What does "adjudication" mean? Unfortunately, adjudication is a legal term. This means that on any other day, you would need to search for the definition on Google and try to make sense of lawyer jargon. However, you clicked on this video and I’ll break it down for you! Adjudication is a legal process that tries to resolve a dispute or decide the outcome of a case. When people take a disagreement or accusation to court, the courts process all the information provided to analyze the situation.
Using the law, the courts will decide what right and wrong actions took place during the relevant incidents. When there’s enough friction and controversy in the case to warrant judicial intervention, the case becomes, quote, “ripe for adjudication”. A case doesn’t need adjudication when it pertains to hypothetical questions or possibilities. This is because The constitution only allows courts to preside over actual cases and controversies. Adjudication has a second legal definition of the actual judicial decision. A “doctrine of former adjudication” helps determine the effects of a judgment. When this happens, a final judgment in a prior court proceeding prevents the re-litigation of any issues relevant to the ruling.

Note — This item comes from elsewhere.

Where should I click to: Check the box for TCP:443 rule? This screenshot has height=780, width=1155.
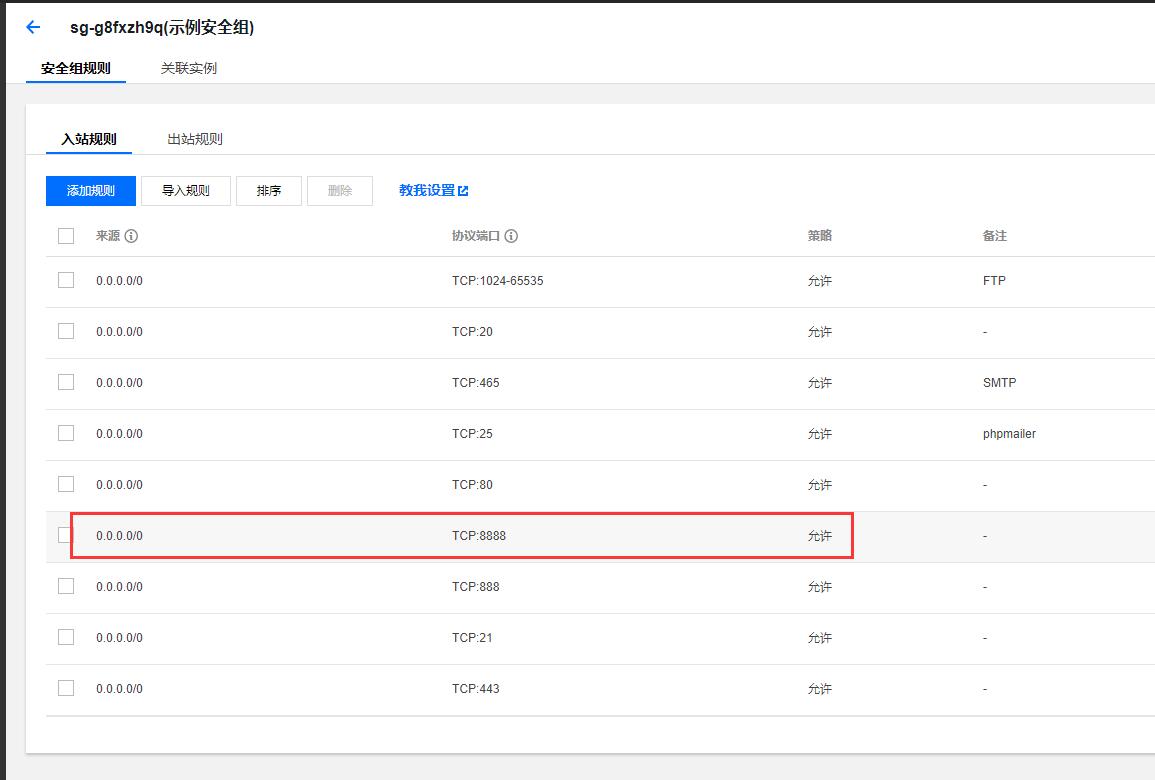66,688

If you’ve been watching this video up until now, you’ve learned what a claim is and what adjudication means. Now for the question of the day: what is claim adjudication? According to Law Insider, claim adjudication is a process that insurance payers go through to determine how much they owe the provider.

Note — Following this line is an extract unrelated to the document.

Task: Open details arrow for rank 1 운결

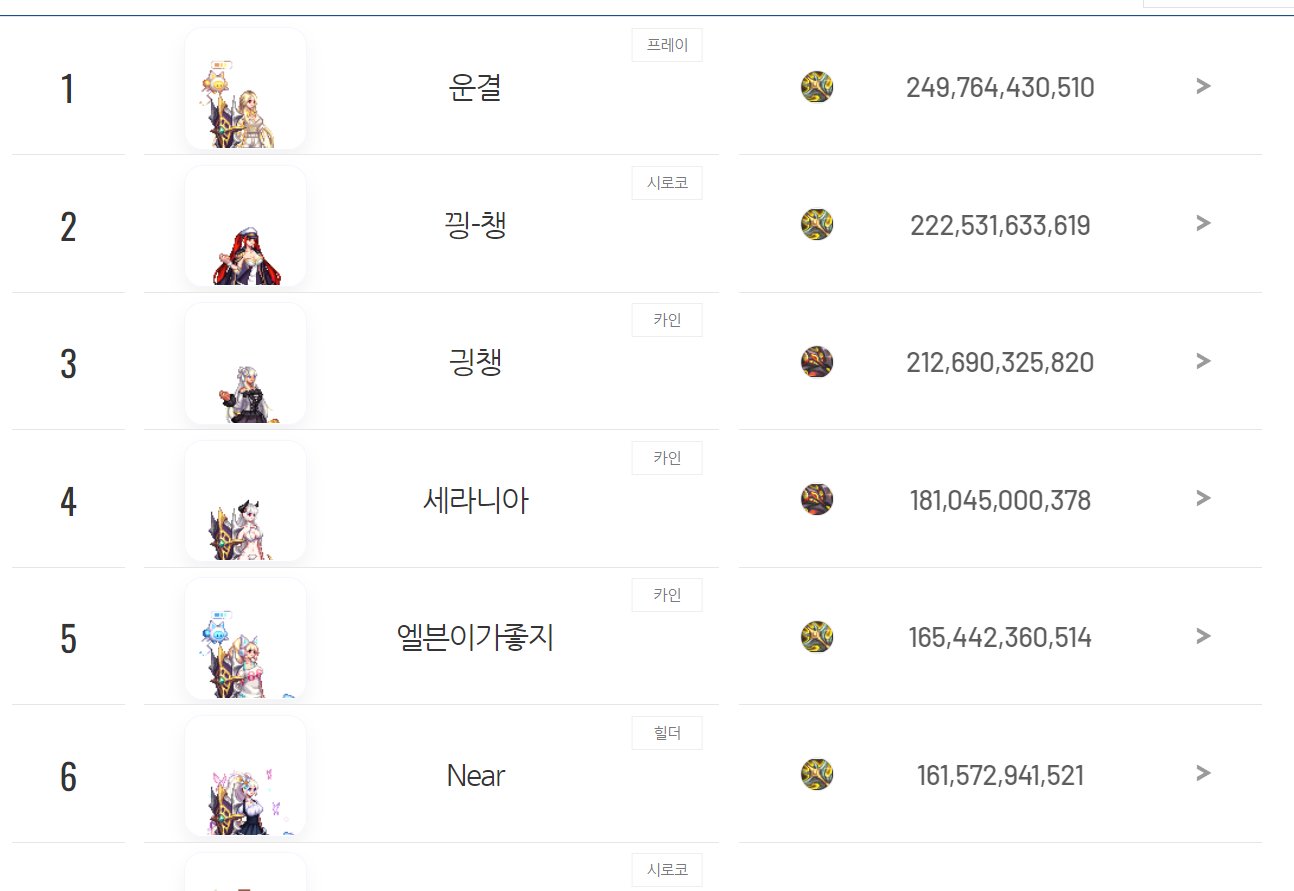Action: point(1203,86)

They use the claim sent from the healthcare provider to decide. For every claim submitted to a health insurance company, the payer needs to make one of three decisions: 1) Pay the full amount listed on the claim, 2) Pay only part of the amount listed on the claim, or 3) Deny the claim. The ideal scenario for a healthcare provider is for the payer to pay the total amount. If you have access to the healthcare organization’s bank account, then you would see a credit appear for the total amount listed in the claim. That said, the worst scenario is when the claim adjudication leads to a denied claim. Claim denials happen when there is a blatant error in the document. Normally your clearinghouse’s scrubbing process fixes these mistakes. However, not all organizations thoroughly look through claims to find errors.
When a denial happens, the payer sends back the claim to the healthcare organization. They also submit a claim rejection code and explanation. Insurance companies don’t provide compensation for denied claims until the healthcare company fixes the claim, fills out an appeal form and resubmits it.